Transcribe the listing in full, excluding any pictures.

Dataset records =>
---
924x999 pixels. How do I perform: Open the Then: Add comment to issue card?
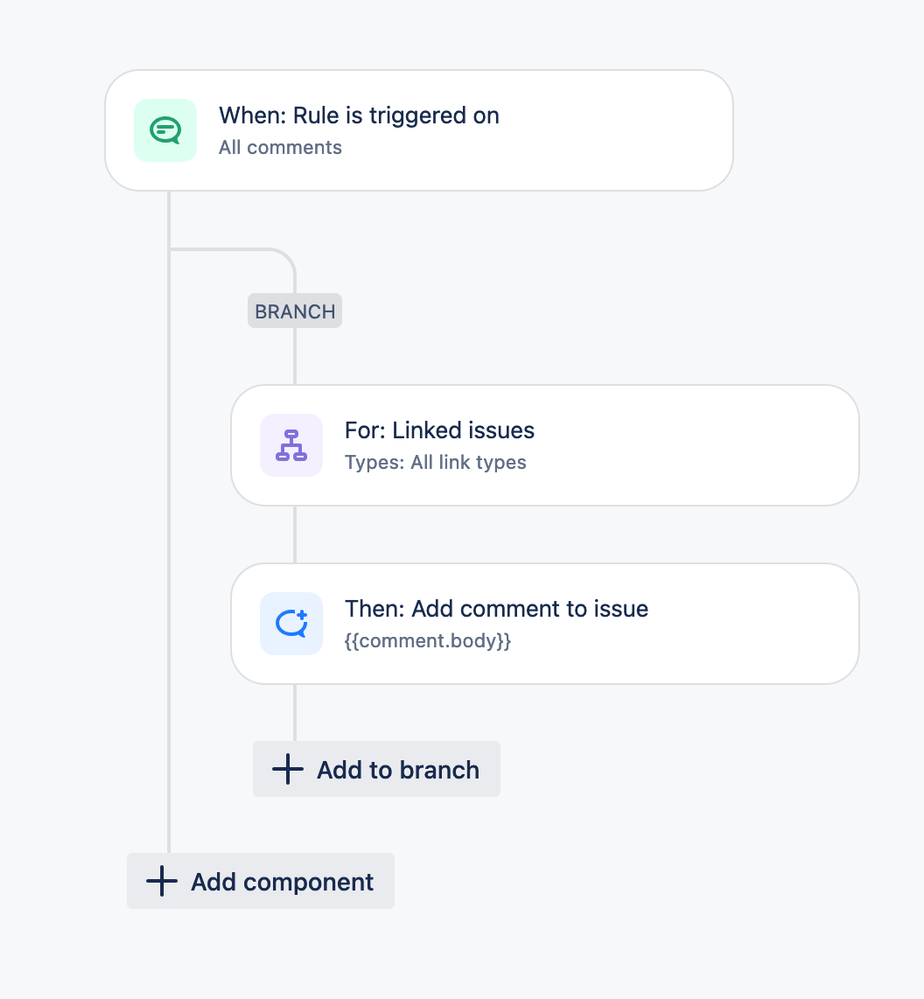(545, 624)
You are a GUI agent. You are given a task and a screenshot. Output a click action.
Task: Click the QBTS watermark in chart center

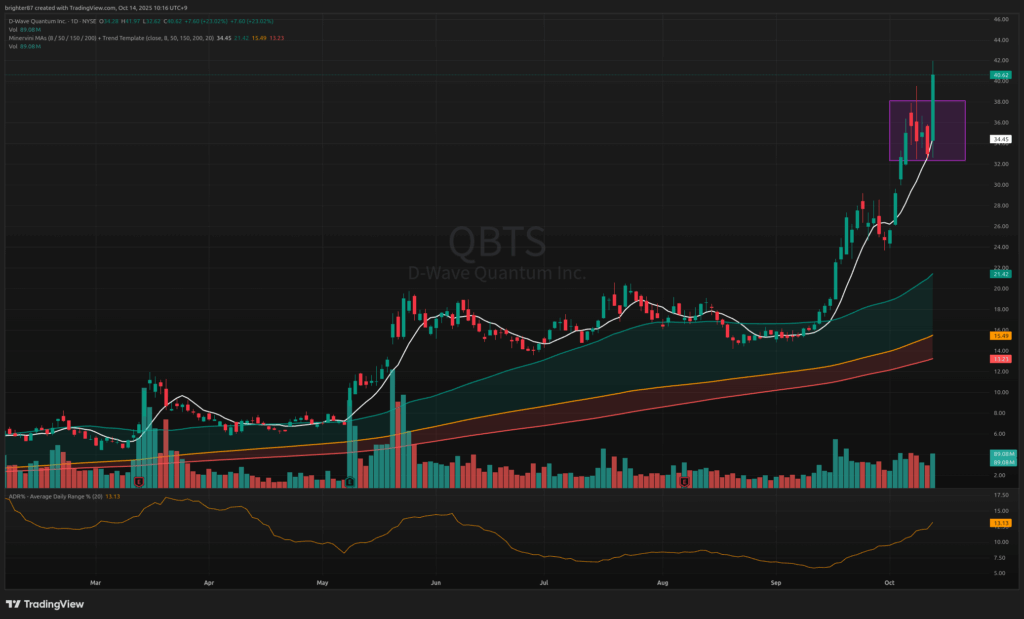tap(497, 243)
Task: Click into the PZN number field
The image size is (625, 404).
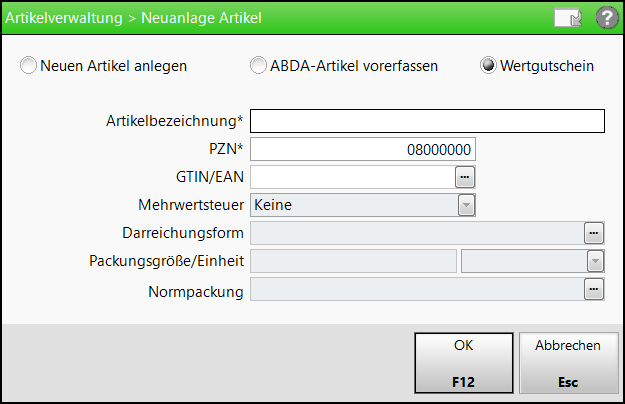Action: point(362,149)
---
Written response =>
924x999 pixels. How do I perform: Open the Then: Add comment to issue card?
(545, 624)
You are a GUI agent. You are given a task and a screenshot. Output a click action.
Task: Click the QBTS watermark in chart center

tap(497, 243)
Task: Click into the PZN number field
The image size is (625, 404).
Action: point(362,149)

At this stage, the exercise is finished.